Prize for Best First Book
| Year | Author | Country | Title |
|---|---|---|---|
| 2024 | Mariana Imaz-Sheinbaum | Mexico | Historical Narratives: Constructable, Evaluable, Inevitable |

Prize for Best Doctoral Thesis
| Year | Author | Country | Title |
|---|---|---|---|
| 2013 | Berber Bevernage | Great Britain | History, Memory, and State-Sponsored Violence: Time and Justice |
| 2018 | Ritwik Bhattacharyya | India | Homo Ahistoricus: Disavowal of History in Colonial South Asian Writing |

===Website===
The Commission has maintained a website since 2007. Its newest version was created in 2022. It includes news from the Commission and its partners, information about its past and future meetings, prizes, history, constitution and board. It also maintains an archive and a database of relevant links. Twice a year, the Commission shares a newsletter with its members.

==Structure==
===Constitution===
The Commission is grounded in a constitution that structures its activities and organization. It consists of 11 articles: the Commission’s definition; its objectives; activities; non-discrimination clause; resources; conditions for membership; membership fees; its organs; conditions for the convening of the general assembly; its board; and the conditions for the modification of itsconstitution; and the conditions for its dissolution.
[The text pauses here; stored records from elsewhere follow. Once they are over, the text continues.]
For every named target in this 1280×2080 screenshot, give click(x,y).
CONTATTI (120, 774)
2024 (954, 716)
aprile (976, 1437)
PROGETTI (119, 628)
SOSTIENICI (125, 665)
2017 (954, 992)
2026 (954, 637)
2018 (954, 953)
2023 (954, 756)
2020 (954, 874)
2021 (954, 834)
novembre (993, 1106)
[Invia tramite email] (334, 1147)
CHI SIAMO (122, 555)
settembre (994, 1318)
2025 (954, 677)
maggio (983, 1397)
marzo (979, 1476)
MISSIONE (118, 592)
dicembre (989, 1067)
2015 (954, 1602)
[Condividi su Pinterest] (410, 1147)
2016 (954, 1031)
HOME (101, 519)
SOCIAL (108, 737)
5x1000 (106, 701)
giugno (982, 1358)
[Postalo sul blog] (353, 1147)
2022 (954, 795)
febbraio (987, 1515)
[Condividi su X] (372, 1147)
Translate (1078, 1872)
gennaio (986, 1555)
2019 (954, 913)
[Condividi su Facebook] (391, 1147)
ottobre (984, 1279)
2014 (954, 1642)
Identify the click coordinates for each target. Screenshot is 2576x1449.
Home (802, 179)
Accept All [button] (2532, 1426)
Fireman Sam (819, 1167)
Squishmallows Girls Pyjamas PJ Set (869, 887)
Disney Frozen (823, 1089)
On 22 February 2024, the Board decided that the text for an updated constitution would be put to a vote at the next General Assembly.

===Board===
The board of the Commission consists of four executive committee members, two prize coordinators, and seven members. The 2022–2027 board looks as follows:

Executive Committee
| Title | Name | Country | University |
| President | Antoon de Baets | Belgium | University of Groningen |
| Vice-President | Olufunke Adeboye | Nigeria | University of Lagos |
| Secretary-General & Program Chair | Marnie Hughes-Warrington | Australia | University of South Australia |
| Daniel Woolf | Canada | Queen's University |

Prize Coordinators
| Name | Country | University |
|---|---|---|
| Berber Bevernage | Belgium | University of Ghent |
| Marek Tamm | Estonia | Tallinn University |

Members
| Name | Country | University |
|---|---|---|
| Dipesh Chakrabarty | India | University of Chicago |
| Efi Gazi | Greece | University of the Peloponnese |
| Allan Megill | Canada | University of Virginia |
| Sanjay Seth | India | University of London |
| Verónica Tozzi | Argentina | Universidad de Buenos Aires |
| Xupeng Zhang | China | Chinese Academy of Social Sciences |
| Ewa Domańska | Poland | Adam Mickiewicz University, Stanford University |

===Past Chairs===

| Term | Name | Country |
|---|---|---|
| 1980–1990 | Charles-Olivier Carbonell | France |
| 1990–1995 | Wolfgang Mommsen | Germany |
| 1995–2000 | Georg Iggers | United States |
| 2000–2005 | Richard Vann | United States |
| 2005–2010 | Masayuki Sato | Japan |
| 2010–2015 | Antonis Liakos | Greece |
| 2015–2022 | Ewa Domańska | Poland |
| 2022–2027 | Antoon de Baets | Belgium |

===Honorary Members===
The Commission's honorary members include its co-founders Lucian Boia and Bianca Valota Cavallotti, as well as Frank Ankersmit, Peter Burke, Jürgen Kocka, Jörn Rüsen, Masayuki Sato, Joan Wallach Scott, Romila Thapar, and, in memoriam, Natalie Zemon Davis, Georg Iggers, Richard Vann, and Hayden White.